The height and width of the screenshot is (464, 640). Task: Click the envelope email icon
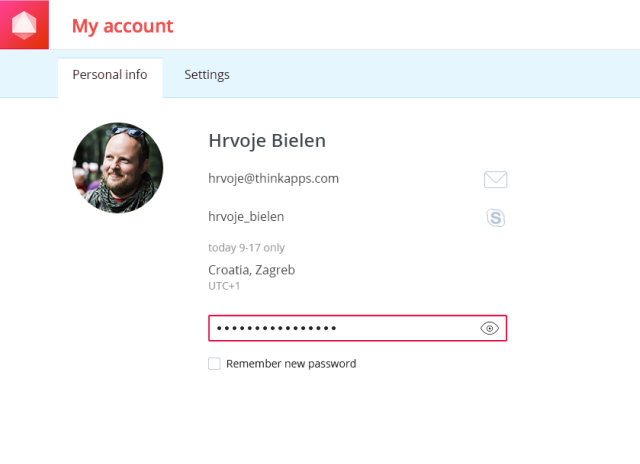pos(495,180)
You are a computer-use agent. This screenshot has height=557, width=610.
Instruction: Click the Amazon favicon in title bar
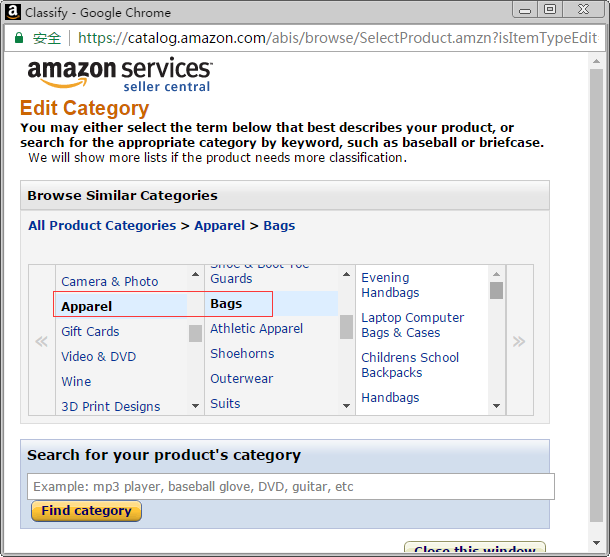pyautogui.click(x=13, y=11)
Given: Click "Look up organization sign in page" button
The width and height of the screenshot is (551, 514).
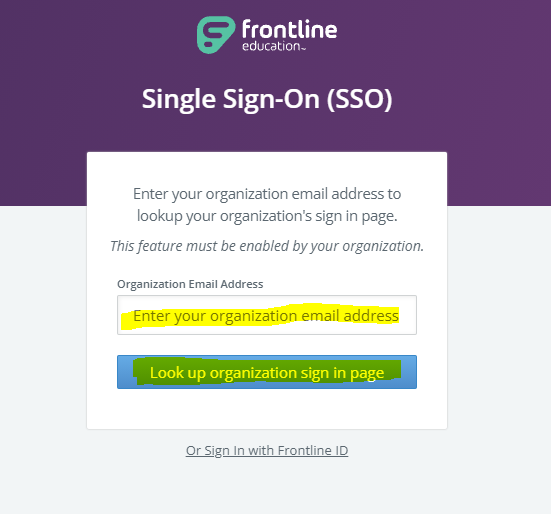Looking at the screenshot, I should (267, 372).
...
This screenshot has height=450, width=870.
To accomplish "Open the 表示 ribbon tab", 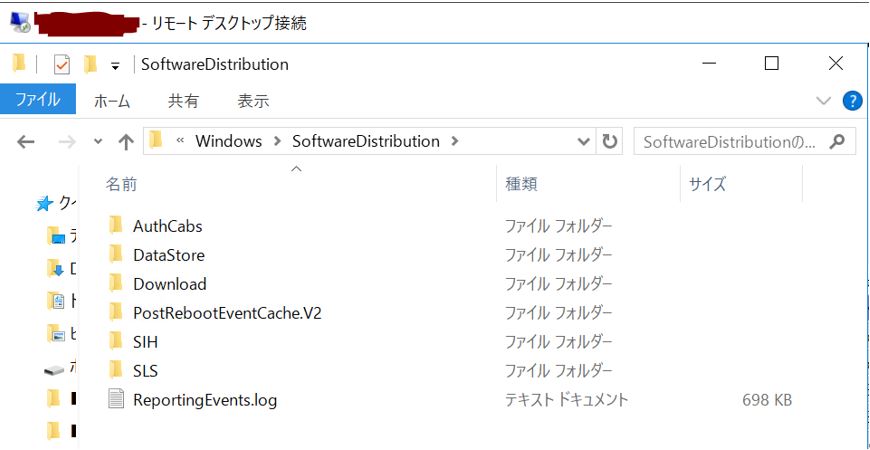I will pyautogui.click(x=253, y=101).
==
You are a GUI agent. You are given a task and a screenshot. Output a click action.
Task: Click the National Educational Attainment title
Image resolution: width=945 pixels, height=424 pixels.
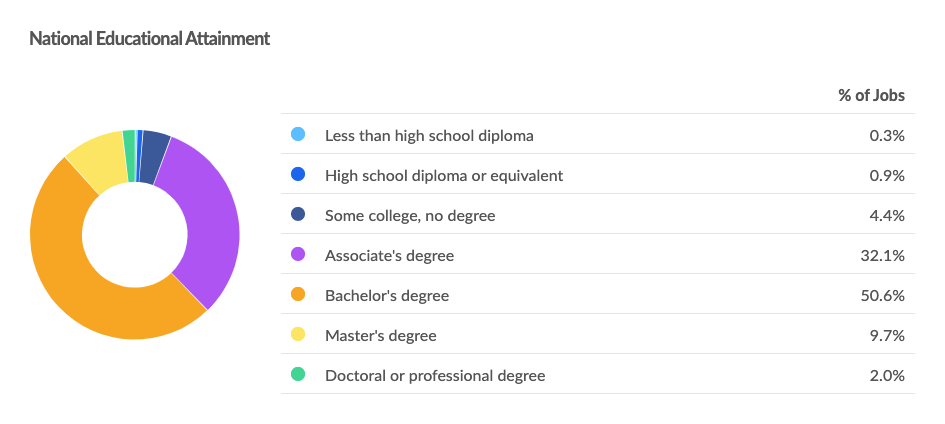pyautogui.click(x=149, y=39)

Task item: What lines in the material above contain the word "This"? Copy them out.

Task response:
You are a computer-use agent. This screenshot has height=557, width=610.
This screenshot has height=450, width=870.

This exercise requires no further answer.